This will typically pop up with your how-to questions, and those how-to questions used to be some of the easiest phrases to rank for. That’s just not the case anymore because of the video features. 

If I say like the following, Google’s almost certainly going to feature videos from Youtube and other places too answer my question: 

  • “How do I install the Yoast plugin on my wordpress website?” 
  • “How do I plant tomatoes?” 
  • “How do I make jam?” 
  • “How do I milk a goat?”

When people ask how-to questions, they often want to see someone doing it. So those video features pop up right at the top on the search engine. Again, kind of pushing down and making the top ranking webpages not as noticeable. 

The Ads

And then of course, the thing that’s been there since forever. The ads. Ads always show up first, and what do we do? We scroll past them. In episode 19, I talked about ad blindness. 

We scroll past them, but what we’re not scrolling past is the featured snippet. We’re not scrolling past the box of “People also ask”, we’re not scrolling past the video features because they could answer our questions. So we have to give them even a little bit of time to review them. 

Consider, with things like video features, featured snippets, “People also ask” boxes… You are looking at all the things that can push search engine results further down the page. 

Snippets as a Point of Contention

The featured snippets themselves are kind of a point of contention between Google and content creators. You’re thinking “Why? They answer questions, they’re so helpful.” 

They’re a point of contention because what Google is essentially doing is taking content that’s not theirs, copying it, and presenting it on their page. Is that technically most helpful to the user? Sure. Especially for easier questions to answer. 

For something like on my website, if I ever popped up in a featured snippet, people will most likely click through to see the rest of what it is that I have to say, because my topics aren’t math questions, they’re not easy to solve, they’re not recipes. 
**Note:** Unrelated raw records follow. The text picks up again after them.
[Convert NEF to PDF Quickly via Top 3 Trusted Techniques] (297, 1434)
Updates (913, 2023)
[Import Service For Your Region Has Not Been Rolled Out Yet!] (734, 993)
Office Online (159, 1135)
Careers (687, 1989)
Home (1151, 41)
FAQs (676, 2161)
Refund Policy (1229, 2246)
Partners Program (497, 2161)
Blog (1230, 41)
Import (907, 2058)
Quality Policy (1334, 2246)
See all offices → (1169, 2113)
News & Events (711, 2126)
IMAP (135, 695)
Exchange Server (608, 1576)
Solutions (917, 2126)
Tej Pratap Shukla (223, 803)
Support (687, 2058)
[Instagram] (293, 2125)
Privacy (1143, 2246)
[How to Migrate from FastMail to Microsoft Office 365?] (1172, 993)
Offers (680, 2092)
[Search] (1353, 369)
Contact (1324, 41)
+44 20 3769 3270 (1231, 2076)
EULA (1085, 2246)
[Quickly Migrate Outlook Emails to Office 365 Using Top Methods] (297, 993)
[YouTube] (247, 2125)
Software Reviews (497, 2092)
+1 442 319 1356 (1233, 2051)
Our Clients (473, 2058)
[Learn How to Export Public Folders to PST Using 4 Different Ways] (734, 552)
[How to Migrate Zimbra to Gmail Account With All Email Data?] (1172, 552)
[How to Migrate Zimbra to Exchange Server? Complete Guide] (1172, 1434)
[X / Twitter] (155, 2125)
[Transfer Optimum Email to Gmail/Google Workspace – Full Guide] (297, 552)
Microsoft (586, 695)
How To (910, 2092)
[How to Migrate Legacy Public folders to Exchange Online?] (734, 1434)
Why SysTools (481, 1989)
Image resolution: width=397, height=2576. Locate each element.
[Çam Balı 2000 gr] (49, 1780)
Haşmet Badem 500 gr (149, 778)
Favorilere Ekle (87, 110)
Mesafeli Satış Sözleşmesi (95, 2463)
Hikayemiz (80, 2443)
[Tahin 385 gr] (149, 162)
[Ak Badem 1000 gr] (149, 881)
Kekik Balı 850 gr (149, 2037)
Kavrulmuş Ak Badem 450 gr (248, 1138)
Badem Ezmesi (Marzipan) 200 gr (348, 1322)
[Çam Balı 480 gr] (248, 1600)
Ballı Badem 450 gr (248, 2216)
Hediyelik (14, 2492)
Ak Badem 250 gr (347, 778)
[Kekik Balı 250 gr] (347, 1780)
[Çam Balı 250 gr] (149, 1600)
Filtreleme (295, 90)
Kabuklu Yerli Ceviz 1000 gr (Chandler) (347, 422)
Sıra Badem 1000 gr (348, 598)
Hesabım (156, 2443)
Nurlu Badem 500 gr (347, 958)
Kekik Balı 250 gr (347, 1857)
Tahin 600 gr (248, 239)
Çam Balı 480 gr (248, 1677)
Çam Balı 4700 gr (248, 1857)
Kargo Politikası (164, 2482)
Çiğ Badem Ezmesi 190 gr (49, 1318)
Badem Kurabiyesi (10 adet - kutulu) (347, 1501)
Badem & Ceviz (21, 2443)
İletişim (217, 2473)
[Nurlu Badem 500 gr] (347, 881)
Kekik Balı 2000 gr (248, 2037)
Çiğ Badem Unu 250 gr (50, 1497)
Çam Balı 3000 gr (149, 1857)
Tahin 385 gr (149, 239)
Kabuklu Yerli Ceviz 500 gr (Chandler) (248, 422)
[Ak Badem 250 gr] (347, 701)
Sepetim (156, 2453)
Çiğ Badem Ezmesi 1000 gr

But Google is still copying content and presenting it on their website, and they didn’t ask anybody if they could do that. So that’s where the point of contention comes from. Google cares about user intent. It used to be that when somebody entered in something on the computer and they were looking for something, Google took those exact words and that’s what they were looking for. 

Focused on User Intent: The Where and How Matters

I don’t know if you remember… Maybe you’re not old enough to remember and maybe it’s just me, but I would have to type in different approaches to my key word to try to get the answer that I was looking for. If you’re a Millennial or older, you might remember that.

if you’re Gen Z, you’re like “Oh, what are you talking about? Google’s always known what I wanted”. That’s what I used to do. I used to change my search query to try to get what I actually wanted. Google noticed people doing that, and so they changed the algorithms because that way it could focus more on user intent. 

Your Ranking Worldwide

Google accounts for location of the people using their search engine. So, if you’ve been working with a search engine optimization agency and they just told you that you ranked #1 for “small business accounting” in Baltimore, you’re not going to rank #1 for “small business accounting” in New York or Miami. 

Other businesses there are going to rank for that. Even though you could render your services completely online, you do not rank #1 for “small business accounting” all over the world. Even if you do rank #1, where do you rank number one? That’s the next question. 

These search engine optimization agencies would say “Oh, we’ll get you to #1, pay us all this money, we’ll get you to #1”. 

You ranked number one where? You ranked number one under what context? Google cares about context. So if I look for restaurant reviews and you have a blog that’s all restaurant reviews, is your blog going to come up? 

Probably not, because it’s going to present Google reviews, Yelp reviews, and Travel Advisor reviews before you. Getting to the top rank amongst that competition is almost impossible, unless you have as much money as Google to pour into the endeavor. 

Making the Shift into Topic Clusters

So, if ranking number one is so hard, why are we still doing content marketing? Because content marketers like myself have made the shift to what we call topic clusters. So it’s not just about the one blog post that you’re going to put up. It’s about the five or ten that you’re going to put up about one particular topic. 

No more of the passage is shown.